Das ist ganz pauschal mit allem geschriebenen so. Man selbst erlebt es immer anders. Das kritische Moment bei der Berichterstattung ist, ob jemand bewusst verkürzt, weglässt und Geschehnisse frei erfindet, um einer Sache zu dienen, so wie zum Beispiel Julius Streichers "Der Stürmer" und russische Sender á la "RussiaToday". Oder ob jemand wie Jessenin schöne naturbeschreibende Gedichte verfasste, die nichts mit der Ödnis, in der er gelebt hat, zu tun hatten. Jessenin allerdings hat nicht behauptet, mit seinen Texten realitätsbezogene Wahrheiten zu sagen. Die Hetzorgane tun das schon - mit verheerenden Folgen.

Wir haben den Vorteil, in einem Land ohne Zensur zu leben und können uns frei informieren. Im Ukraine-Konflikt kann sich hier daher jeder mit den manchmal notwendigen Sprachkenntnissen über die Standpunkte aller Seiten informieren. Und: Dank der Orangenen Revolution 2004 kann man auch einfach so ohne Visum in die Ukraine reisen und sich selbst ein Bild machen, mit den Menschen reden. Ich war bereits etliche Male dort, auch dieses Jahr.

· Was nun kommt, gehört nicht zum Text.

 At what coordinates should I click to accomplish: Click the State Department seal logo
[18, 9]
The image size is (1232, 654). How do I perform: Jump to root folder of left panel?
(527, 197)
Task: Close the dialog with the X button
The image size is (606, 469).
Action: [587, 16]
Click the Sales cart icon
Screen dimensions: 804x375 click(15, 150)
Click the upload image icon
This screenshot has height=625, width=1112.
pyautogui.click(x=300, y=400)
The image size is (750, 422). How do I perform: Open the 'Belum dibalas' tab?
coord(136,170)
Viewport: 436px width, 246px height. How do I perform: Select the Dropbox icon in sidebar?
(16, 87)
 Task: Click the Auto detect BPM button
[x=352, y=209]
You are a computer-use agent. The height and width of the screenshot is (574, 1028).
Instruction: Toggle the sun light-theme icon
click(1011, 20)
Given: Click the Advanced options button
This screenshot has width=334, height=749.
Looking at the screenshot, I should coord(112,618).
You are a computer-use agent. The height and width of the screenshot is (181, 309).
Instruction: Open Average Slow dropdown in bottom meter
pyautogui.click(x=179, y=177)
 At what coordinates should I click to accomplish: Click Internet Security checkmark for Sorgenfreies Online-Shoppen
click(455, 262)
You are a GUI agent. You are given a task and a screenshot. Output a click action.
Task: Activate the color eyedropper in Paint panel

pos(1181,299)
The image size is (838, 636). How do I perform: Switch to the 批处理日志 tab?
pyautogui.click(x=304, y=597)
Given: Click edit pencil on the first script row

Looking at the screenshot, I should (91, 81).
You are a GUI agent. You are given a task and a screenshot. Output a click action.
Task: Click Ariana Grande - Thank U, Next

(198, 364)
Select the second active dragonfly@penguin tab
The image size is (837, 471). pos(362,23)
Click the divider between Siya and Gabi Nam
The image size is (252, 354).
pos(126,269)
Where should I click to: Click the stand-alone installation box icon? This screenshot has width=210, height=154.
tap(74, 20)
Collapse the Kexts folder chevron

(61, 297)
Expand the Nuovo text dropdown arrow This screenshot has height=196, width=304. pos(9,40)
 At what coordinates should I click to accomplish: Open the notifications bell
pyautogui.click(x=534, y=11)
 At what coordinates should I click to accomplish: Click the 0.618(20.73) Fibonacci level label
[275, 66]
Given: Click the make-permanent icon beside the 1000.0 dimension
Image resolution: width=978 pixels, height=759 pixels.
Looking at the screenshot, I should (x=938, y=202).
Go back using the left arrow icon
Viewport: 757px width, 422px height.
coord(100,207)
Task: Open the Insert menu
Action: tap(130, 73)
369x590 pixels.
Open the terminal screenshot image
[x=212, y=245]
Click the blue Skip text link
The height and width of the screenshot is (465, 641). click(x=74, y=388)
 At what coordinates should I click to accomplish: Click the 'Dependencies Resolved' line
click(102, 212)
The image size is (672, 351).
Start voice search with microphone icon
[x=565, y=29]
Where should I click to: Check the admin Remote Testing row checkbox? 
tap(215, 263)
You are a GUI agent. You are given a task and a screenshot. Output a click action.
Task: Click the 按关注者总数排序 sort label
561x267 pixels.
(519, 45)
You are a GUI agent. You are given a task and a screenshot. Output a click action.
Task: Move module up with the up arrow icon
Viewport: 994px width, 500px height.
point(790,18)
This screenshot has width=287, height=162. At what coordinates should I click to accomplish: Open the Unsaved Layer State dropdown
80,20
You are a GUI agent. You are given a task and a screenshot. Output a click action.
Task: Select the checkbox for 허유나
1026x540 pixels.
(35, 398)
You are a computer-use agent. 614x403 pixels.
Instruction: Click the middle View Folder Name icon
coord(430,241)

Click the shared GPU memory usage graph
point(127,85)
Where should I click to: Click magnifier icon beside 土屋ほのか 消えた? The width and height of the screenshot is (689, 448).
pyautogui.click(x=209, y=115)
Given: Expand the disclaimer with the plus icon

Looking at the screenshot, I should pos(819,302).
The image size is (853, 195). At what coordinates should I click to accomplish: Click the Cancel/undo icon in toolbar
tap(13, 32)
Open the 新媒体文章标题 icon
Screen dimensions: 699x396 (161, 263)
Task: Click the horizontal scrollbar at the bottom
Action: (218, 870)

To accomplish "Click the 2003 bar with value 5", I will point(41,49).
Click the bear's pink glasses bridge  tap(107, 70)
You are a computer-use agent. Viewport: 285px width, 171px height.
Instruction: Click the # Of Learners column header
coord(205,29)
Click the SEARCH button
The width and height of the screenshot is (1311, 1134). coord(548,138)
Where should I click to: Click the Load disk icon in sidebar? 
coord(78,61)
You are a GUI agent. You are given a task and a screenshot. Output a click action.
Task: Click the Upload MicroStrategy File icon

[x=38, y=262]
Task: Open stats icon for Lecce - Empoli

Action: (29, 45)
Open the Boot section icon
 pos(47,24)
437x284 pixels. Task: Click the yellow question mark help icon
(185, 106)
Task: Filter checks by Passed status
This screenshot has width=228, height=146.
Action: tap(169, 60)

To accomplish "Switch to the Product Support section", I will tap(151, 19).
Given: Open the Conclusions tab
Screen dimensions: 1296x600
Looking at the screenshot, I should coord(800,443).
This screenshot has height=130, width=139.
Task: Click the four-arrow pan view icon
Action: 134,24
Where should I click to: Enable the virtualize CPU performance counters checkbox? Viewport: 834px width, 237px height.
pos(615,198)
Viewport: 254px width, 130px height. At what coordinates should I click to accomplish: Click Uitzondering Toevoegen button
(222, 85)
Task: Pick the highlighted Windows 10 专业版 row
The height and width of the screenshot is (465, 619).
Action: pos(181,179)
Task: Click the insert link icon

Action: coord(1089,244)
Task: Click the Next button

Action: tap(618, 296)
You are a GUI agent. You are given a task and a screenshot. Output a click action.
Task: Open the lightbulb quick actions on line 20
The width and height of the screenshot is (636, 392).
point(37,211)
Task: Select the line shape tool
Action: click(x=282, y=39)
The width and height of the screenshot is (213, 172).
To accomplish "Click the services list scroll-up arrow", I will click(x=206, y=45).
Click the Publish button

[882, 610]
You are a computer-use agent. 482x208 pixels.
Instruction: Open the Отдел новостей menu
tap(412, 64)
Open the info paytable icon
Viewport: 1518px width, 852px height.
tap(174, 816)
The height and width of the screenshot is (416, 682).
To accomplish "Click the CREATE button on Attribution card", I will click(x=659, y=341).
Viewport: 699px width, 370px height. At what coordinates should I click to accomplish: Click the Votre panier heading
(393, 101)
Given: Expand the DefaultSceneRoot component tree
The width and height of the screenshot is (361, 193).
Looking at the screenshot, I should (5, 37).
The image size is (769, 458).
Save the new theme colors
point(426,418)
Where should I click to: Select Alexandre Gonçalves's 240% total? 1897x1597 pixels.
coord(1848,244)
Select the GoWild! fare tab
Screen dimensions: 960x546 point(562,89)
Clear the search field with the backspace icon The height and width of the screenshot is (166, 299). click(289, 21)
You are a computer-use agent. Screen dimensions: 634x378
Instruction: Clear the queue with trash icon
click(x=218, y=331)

Ich höre in Diskussionen zur Ukraine-Krise oft, dass es darum ginge, die Ukraine in dieses oder jenens "Lager" zu ziehen. Aber darum geht es nicht, sollte es nicht gehen. Zuerst einmal ist es wichtig, dass die Ukraine, und das sind die Menschen, die in ihr leben, ihr Schicksal vollkommen demokratisch selbst bestimmen dürfen, dass das Land seine territoriale Integrität gegen die russischen Feinde verteidigt, dass die allgegenwärtige Korruption eingedämmt wird, dass das Leben in der Ukraine ein lebenswertes wird - nicht nur für die wenigen, welche das Geld und die Macht haben. Recht und Freiheit sind universelle Werte, hier hat die Ukraine einen Riesenschritt nach vorn getan, sie hat den Diktator zum Teufel gejagt - und doch noch enorm viele Schritte vor sich. Der Weg ist hart und lang, das haben wir am Beispiel Polens gesehen, aber heute steht diese Nation phantastisch da, allerdings musste sie sich auch nicht gegen einen aggressiven, imperialen Nachbarn, der ein Mafiastaat ist, durchsetzen. Deswegen braucht die Ukraine in ihrem Kampf um Freiheit Beistand. Es ist traurig, dass erst ein Passagierflugzeug abgeschossen werden musste, damit sich die freie Welt daran erinnert. Viele der hiesigen Medien haben ja von dem Konflikt kaum noch berichtet; die Politiker scheuen die Schritte, die auch uns ein wenig wehtun werden. Schon 2008 hat man Russland in Georgien einfach machen lassen, was es wollte.

Zitat:

Es könnte die totale Konfrontation mit Russland bedeuten. Die Folgen würden wir alle zu spüren bekommen, wenn die Gasleitungen dann einmal im Winter zugedreht werden.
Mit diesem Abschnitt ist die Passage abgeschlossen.